(Objectif 1) Recopiez mot pour mot le passage du texte sur l'héritage qui commence aux mots « Droit des successions » et s'arrête après « titre rapportable à la succession. ».
(Objectif 2) Quels membres de la famille apparaissent dans le texte sur l'héritage ? Nommez-les tous.

(Texte de la page)
= = =

Droit des successions et des libéralités

Rendre ce que l’on a reçu

Le choix d’une mère de se substituer à son fils dans le paiement de ses dettes sociales peut constituer un avantage constitutif d’une donation indirecte à ce titre rapportable à la succession.

Une mère s’était associée à son fils cadet au sein de deux sociétés. Elle avait effectué plusieurs apports au capital de ces sociétés et procédé au règlement de diverses sommes, en qualité de caution solidaire des dettes de celles-ci, dont l’une d’elles employait son fils comme gérant. Cette dernière avait prévu par testament qu’à son décès, son fils aîné recevrait son appartement principal, à charge pour lui de verser à son frère cadet une soulte tenant compte des versements qu’elle avait effectués à son profit durant le temps de leur association dans les sociétés considérées, correspondant à un montant final d’un million cinquante mille francs, rapportable à la succession. Faute pour le cadet d’avoir rapporté le montant de la somme reçue, son aîné l’avait assigné en justice.

= = =

(Données fournies)
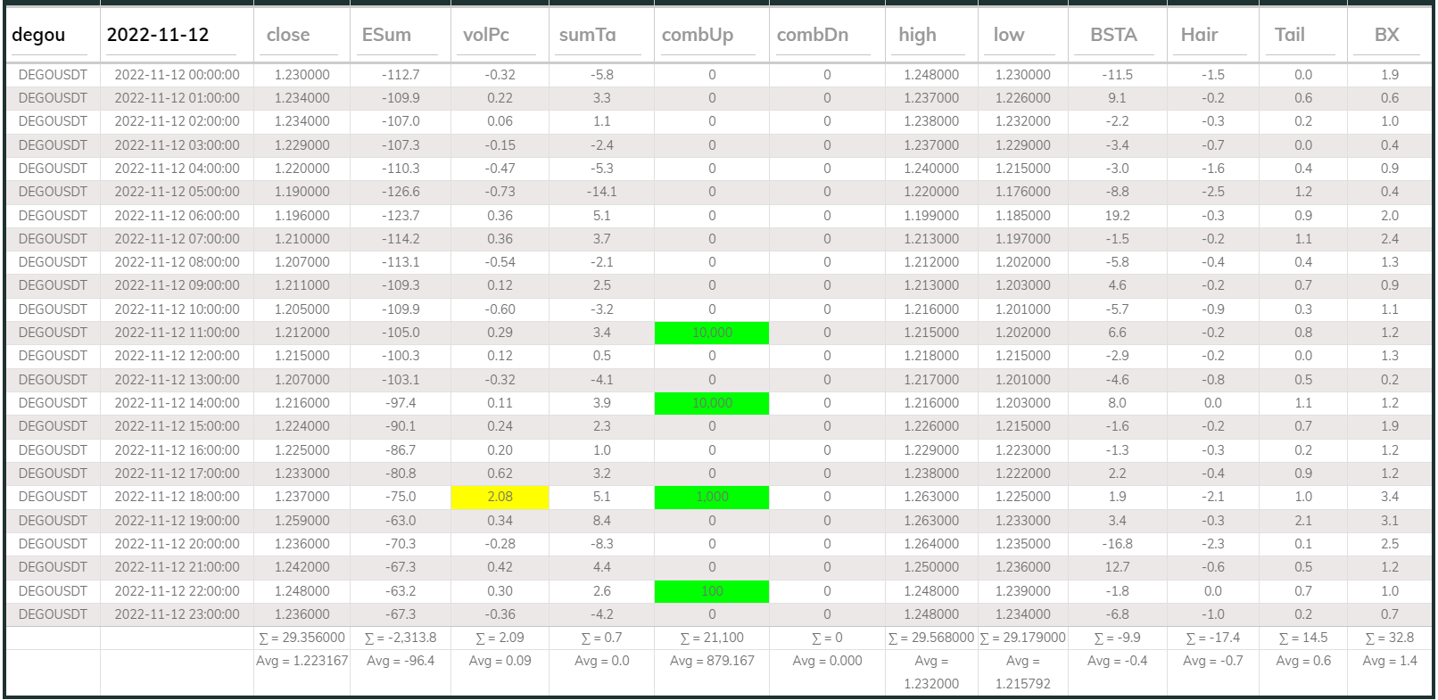Screen dimensions: 1438x700
Task: Focus the 'close' column filter box
Action: tap(302, 36)
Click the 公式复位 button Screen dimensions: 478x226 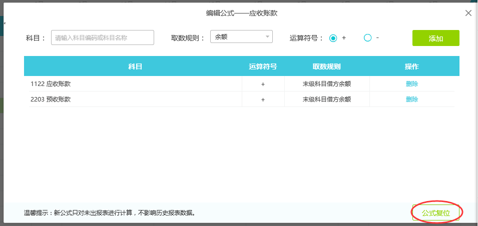(435, 213)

= = =

(Résultat de l'exercice 1)
Droit des successions et des libéralités

Rendre ce que l’on a reçu

Le choix d’une mère de se substituer à son fils dans le paiement de ses dettes sociales peut constituer un avantage constitutif d’une donation indirecte à ce titre rapportable à la succession.

(Résultat de l'exercice 2)
- la mère
- le fils cadet
- le fils aîné